GIVEN TEXT:

Brazil central bank board lowered the Selic rate to 4.25%, and intends to hold interest rates going forward after five consecutive rate cuts totalling 2.25 percentage points.The economy ministry expects gross domestic product to expand 2.4% in 2020. Annual inflation stood at 4.34% in mid-January, but the real’s performance, the second worst among emerging market currencies so far this year, could fuel price increases by making imports more expensive.
Brazil’s development bank BNDES sold on Wednesday $5.2 billion in common shares it owned in state-controlled oil company Petroleo Brasileiro SA (PETR4.SA), the largest Petrobras offering in a decade. BNDES will send part of the profits to Brazil’s Treasury as dividends. The sale of Petrobras shares is the largest divestiture so far of the R$110 billion stock portfolio owned by the development bank.
Swedish truck and bus manufacturer Volvo announced an investment of R$ 1 billion ($237 million) in Brazil in the period between 2020 and 2023 for research and development of products and services, including construction of equipment and marine engines. Brazil was the second market of the group in the world in 2019 when heavy truck sales grew 58%, light heavy 55.5%, buses 73% and exports, mainly to Colombia and Chile, went up 77%.
Shares in Brazil’s budget airline Gol rose as much as 5.5% on Tuesday after signing a codeshare agreement with American Airlines, that will create “the most frequent service between the United States and South America”. Gol will connect customers to more than 30 destinations in the USA, and American will offer flights to Uruguay and Paraguay, in addition to the Brazilian cities of Curitiba and Foz do Iguaçu.

RAW DATA:
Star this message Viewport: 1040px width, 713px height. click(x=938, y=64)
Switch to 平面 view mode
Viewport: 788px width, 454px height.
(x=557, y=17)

TO BE DONE: Reproduce the Brazil business news text from above in full, word for word.

OUTPUT OF THE EXERCISE:
Brazil central bank board lowered the Selic rate to 4.25%, and intends to hold interest rates going forward after five consecutive rate cuts totalling 2.25 percentage points.The economy ministry expects gross domestic product to expand 2.4% in 2020. Annual inflation stood at 4.34% in mid-January, but the real’s performance, the second worst among emerging market currencies so far this year, could fuel price increases by making imports more expensive.
Brazil’s development bank BNDES sold on Wednesday $5.2 billion in common shares it owned in state-controlled oil company Petroleo Brasileiro SA (PETR4.SA), the largest Petrobras offering in a decade. BNDES will send part of the profits to Brazil’s Treasury as dividends. The sale of Petrobras shares is the largest divestiture so far of the R$110 billion stock portfolio owned by the development bank.
Swedish truck and bus manufacturer Volvo announced an investment of R$ 1 billion ($237 million) in Brazil in the period between 2020 and 2023 for research and development of products and services, including construction of equipment and marine engines. Brazil was the second market of the group in the world in 2019 when heavy truck sales grew 58%, light heavy 55.5%, buses 73% and exports, mainly to Colombia and Chile, went up 77%.
Shares in Brazil’s budget airline Gol rose as much as 5.5% on Tuesday after signing a codeshare agreement with American Airlines, that will create “the most frequent service between the United States and South America”. Gol will connect customers to more than 30 destinations in the USA, and American will offer flights to Uruguay and Paraguay, in addition to the Brazilian cities of Curitiba and Foz do Iguaçu.